Part of developing a survival mindset is being aware of your situation. The military developed a set of color codes which Col. Jeff Cooper (a respected firearms trainer) adapted for personal "street" survival by those who carry a firearm. Captain Dave has adapted and modified those again to pertain to survival in the broader sense:

Condition White / An individual in Condition White is totally unaware that the world is an unpredictable (at best) place and that they could be put in danger by a man-made or natural disaster with little or no warning. They suffer from the misguided belief that the government will protect them and keep them safe.
Condition Yellow / An individual in Condition Yellow has accepted responsibility for his or her personal survival. They have admitted that the veneer of civilization can be wiped away, catapulting us back to an era where our modern conveniences don't work. They realize that the police cannot protect them before a crime has been committed. They realize that while mankind can harness some of nature's powers, and predict some of her behavior, it cannot stand against her fury.
This individual has started making preparations to protect themselves and their loved ones from potential disasters. They monitor the news for weather-related danger or potential civil unrest. By reading this far into Captain Dave's Survival Guide, you are probably in condition Yellow.
Condition Orange / You are in Condition Orange when you realize a dangerous event is on the horizon and looming closer. It could be a hurricane heading towards you, an impending snow storm or a gang of youths crossing the street on a course ready to intercept you. In condition Orange, you are preparing to survive an impending situation. This could mean filling improvised water tanks or bringing extra fire wood into the house to dry. It could be loading the car in preparation to evacuate or hanging hurricane shutters.
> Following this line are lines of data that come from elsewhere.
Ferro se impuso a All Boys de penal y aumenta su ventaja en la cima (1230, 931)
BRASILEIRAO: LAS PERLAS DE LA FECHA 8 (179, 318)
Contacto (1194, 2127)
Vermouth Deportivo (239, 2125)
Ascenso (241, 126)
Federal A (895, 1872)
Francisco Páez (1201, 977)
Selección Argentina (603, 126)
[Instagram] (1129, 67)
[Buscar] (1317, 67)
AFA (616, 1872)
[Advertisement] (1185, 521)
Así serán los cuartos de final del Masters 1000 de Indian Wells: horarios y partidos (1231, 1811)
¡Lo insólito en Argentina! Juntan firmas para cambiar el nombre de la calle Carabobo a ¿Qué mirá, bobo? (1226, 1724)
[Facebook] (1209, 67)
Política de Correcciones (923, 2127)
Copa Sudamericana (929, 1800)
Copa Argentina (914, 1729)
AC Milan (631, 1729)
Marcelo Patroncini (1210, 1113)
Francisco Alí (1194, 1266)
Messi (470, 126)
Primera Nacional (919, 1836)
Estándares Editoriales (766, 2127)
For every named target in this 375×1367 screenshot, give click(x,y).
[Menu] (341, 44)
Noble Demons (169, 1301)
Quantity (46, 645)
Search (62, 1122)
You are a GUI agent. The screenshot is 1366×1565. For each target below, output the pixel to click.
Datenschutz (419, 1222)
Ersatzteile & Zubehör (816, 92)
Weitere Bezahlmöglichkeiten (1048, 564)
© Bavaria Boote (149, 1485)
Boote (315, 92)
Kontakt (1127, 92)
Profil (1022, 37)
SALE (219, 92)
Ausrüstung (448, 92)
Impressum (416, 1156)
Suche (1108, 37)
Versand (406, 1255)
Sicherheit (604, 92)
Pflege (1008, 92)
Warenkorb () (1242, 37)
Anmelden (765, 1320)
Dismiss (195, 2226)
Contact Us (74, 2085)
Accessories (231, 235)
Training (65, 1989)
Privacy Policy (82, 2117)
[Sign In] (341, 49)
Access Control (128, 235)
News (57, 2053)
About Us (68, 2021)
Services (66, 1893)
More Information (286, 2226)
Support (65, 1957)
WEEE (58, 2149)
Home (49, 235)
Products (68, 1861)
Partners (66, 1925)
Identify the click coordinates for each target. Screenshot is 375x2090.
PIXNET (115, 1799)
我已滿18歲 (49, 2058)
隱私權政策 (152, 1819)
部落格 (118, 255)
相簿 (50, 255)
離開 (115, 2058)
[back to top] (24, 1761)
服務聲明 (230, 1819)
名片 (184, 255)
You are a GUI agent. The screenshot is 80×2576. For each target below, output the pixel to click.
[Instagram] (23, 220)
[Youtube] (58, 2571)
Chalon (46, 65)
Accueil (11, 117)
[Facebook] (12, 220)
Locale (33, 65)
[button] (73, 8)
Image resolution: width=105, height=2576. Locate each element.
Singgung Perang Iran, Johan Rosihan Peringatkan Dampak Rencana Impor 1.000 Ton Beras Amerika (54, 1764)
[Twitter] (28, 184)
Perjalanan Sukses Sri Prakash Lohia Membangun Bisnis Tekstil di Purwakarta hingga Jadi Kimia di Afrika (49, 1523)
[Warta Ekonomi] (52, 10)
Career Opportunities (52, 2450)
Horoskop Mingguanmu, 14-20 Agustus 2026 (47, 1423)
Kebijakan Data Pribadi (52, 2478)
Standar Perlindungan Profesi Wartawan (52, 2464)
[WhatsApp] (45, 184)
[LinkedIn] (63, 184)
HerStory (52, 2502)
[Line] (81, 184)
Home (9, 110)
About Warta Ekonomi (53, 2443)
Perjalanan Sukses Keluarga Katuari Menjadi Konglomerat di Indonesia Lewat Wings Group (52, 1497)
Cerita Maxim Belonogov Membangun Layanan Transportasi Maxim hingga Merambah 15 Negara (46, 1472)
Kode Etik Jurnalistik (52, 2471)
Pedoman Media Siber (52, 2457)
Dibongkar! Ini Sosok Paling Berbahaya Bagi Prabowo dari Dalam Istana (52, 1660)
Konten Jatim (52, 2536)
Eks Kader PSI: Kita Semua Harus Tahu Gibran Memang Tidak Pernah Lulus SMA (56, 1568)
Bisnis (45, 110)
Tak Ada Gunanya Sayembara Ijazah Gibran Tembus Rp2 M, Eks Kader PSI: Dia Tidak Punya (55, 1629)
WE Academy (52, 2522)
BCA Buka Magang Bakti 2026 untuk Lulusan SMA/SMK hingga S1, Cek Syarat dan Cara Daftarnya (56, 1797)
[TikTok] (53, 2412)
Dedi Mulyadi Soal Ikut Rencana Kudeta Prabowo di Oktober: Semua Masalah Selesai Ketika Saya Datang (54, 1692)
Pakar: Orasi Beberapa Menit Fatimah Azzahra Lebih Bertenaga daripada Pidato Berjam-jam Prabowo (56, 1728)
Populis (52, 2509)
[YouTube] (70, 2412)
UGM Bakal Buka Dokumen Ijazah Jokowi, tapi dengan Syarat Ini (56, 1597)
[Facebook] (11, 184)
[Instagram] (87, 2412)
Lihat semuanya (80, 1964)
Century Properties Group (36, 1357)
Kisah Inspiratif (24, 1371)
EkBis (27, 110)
(Note, in some emergencies -- like an earthquake or terrorist bombing -- you may go straight from Condition Yellow to Condition Red or Black.)
Condition Red / You are in a survival situation and the dangerous event is there NOW. This means the bullets are flying, or the water is rising or the wind is howling, the electricity is out and the snow is piling up. You're most important priority is to ride out the moment, to survive the immediate event. This probably means taking shelter or running or, depending on the situation, fighting back.
Condition Black / In Captain Dave's version of the color code, Condition Black is after the catastrophic event, but before the situation has returned to normalcy. You still are depending on your survival stash and skills to survive, but the danger is longer term, not immediate.
Examples of condition black could be the earthquake that is over, but you can't return to your home. Or the river has crested, but it will be days before your can return home and longer before you are cleaned out. Or the riots have died down, but you dare not leave your house or neighborhood. Or the snow has stopped but the electricity has not been restored, and it will be a few days before the plows dig you out.

Think about your worst-case scenario and determine how long you might have to survive in condition black. Remember that in a catastrophic event, such as nuclear war, a terrible plague, a comet strike or an alien invasion (people have been e-mailing me asking me why I haven't addressed the latter two) "normalcy" may only be in your memory.